Chodzi o wdrożenie przez Polskę i inne państwa członkowskie pakietu CRD IV, na który składa się m.in. dyrektywa oraz rozporządzenie UE (CRR), przyjęte 16 kwietnia 2013 roku przez Parlament Europejski.
– Zastosowanie pakietu CRD IV spowoduje dla sektora bankowości spółdzielczej, a przede wszystkim dla banków zrzeszających, kłopoty płynnościowe, a konkretnie problemy z wyliczaniem tzw. norm płynności – mówi Agencji Informacyjnej Newseria Mirosław Potulski, były prezes Banku Polskiej Spółdzielczości.
Dyrektywa CRD IV dotyczy między innymi kwestii związanych z tworzeniem banków oraz nadzorem nad nimi oraz firmami inwestycyjnymi.
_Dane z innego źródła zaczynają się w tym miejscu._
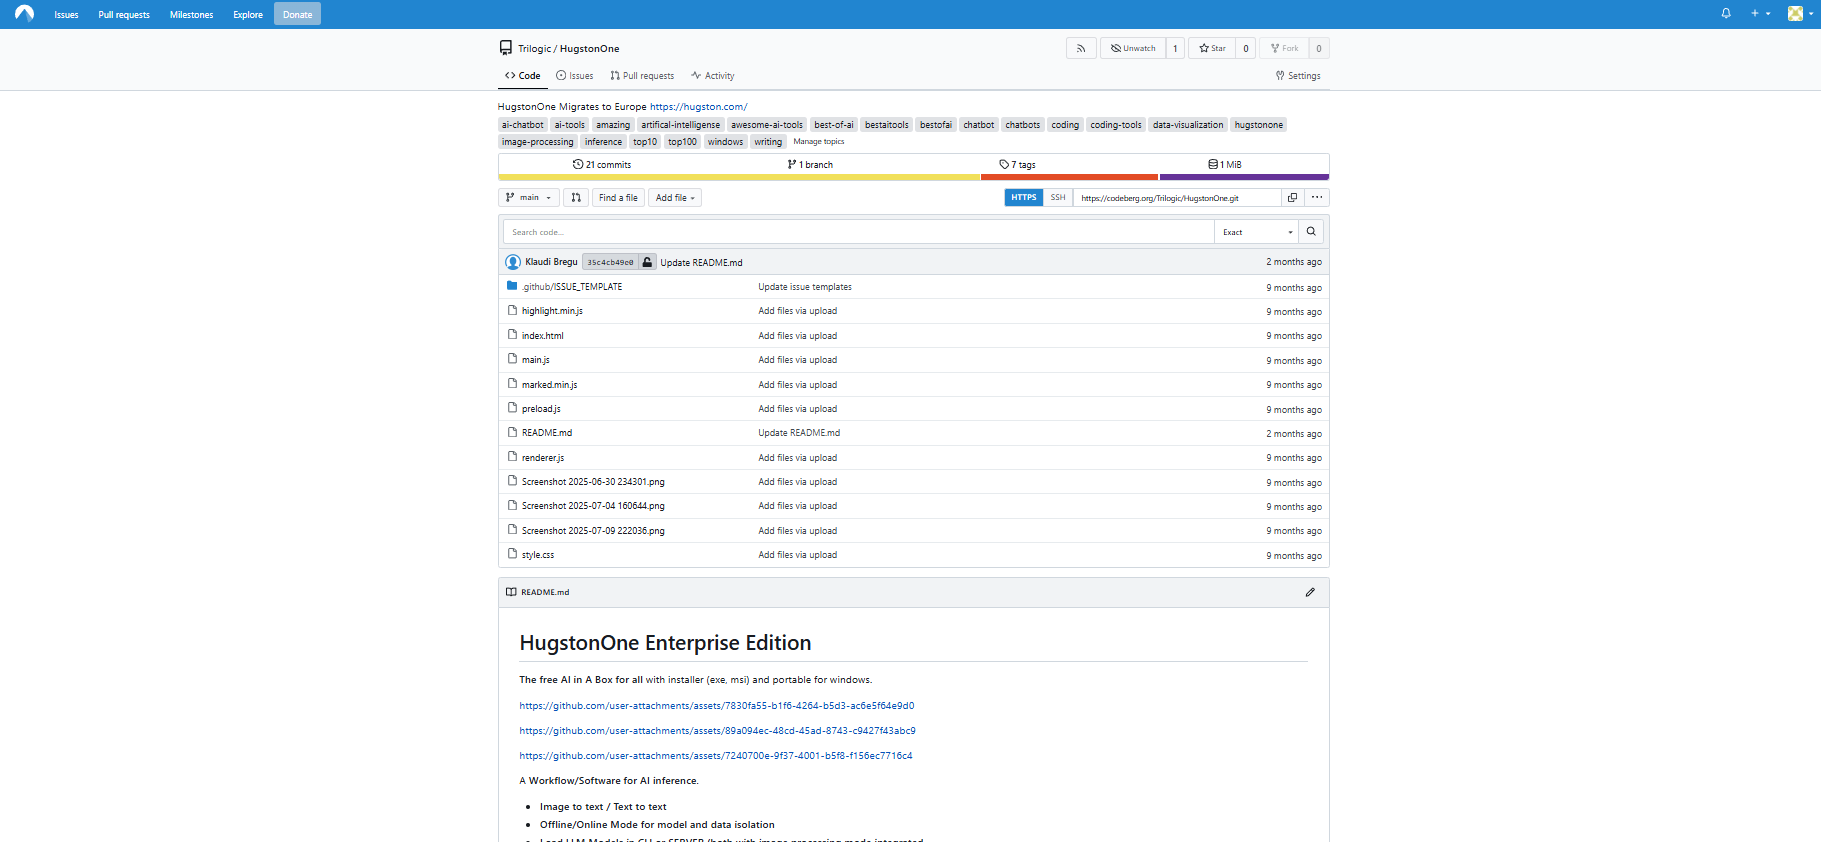Click the compare branches icon button

[x=576, y=198]
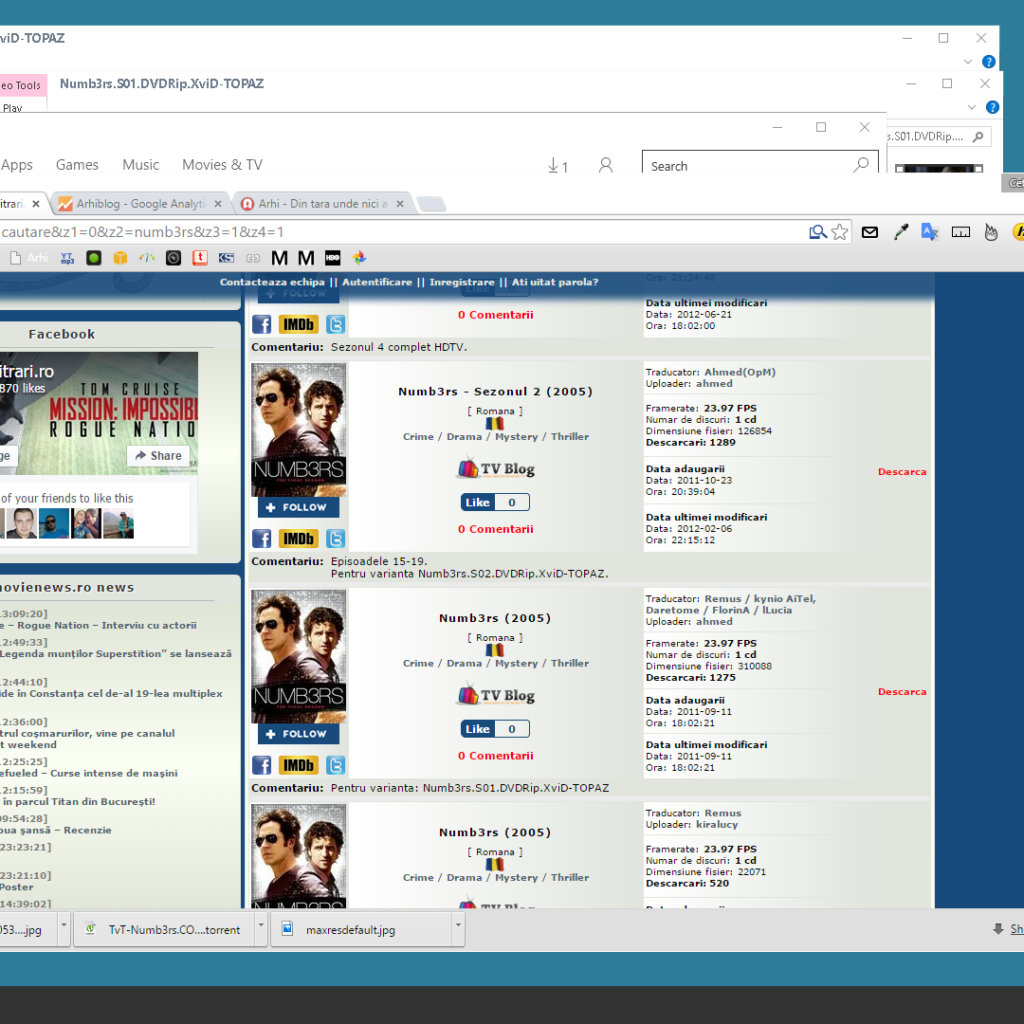Click the ruler measurement extension icon
The image size is (1024, 1024).
click(961, 231)
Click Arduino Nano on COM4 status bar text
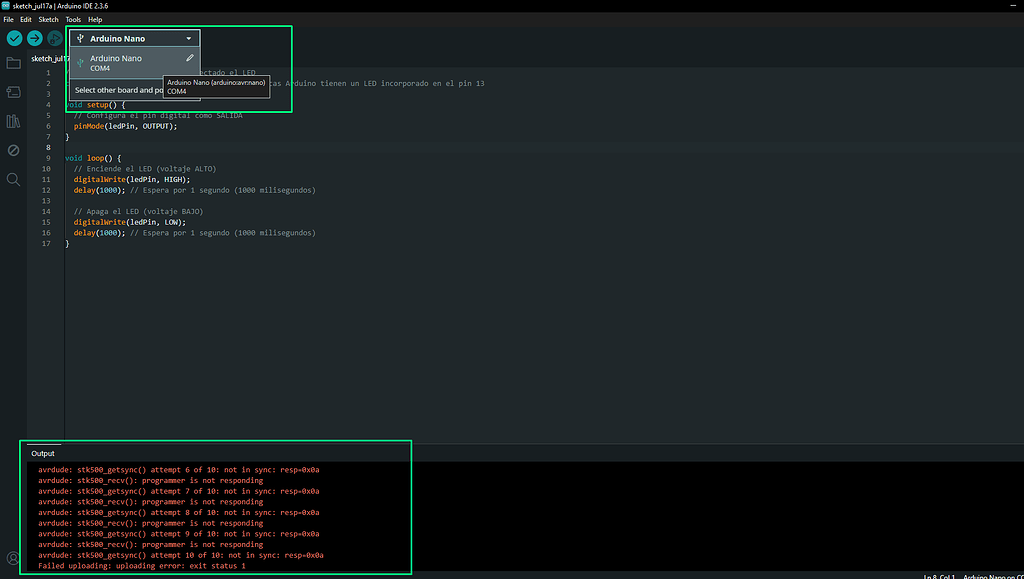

Rozporządzenie CRR przewiduje wprowadzenie Liquidity Coverage Ratio (LCR), tzw. normy płynności krótkoterminowej, która będzie nakładała na instytucje kredytowe obowiązek stałego posiadania wysokiej jakości płynnych aktywów w ilości wystarczającej do pokrycia odpływów gotówkowych w ciągu kolejnych 30 dni kalendarzowych.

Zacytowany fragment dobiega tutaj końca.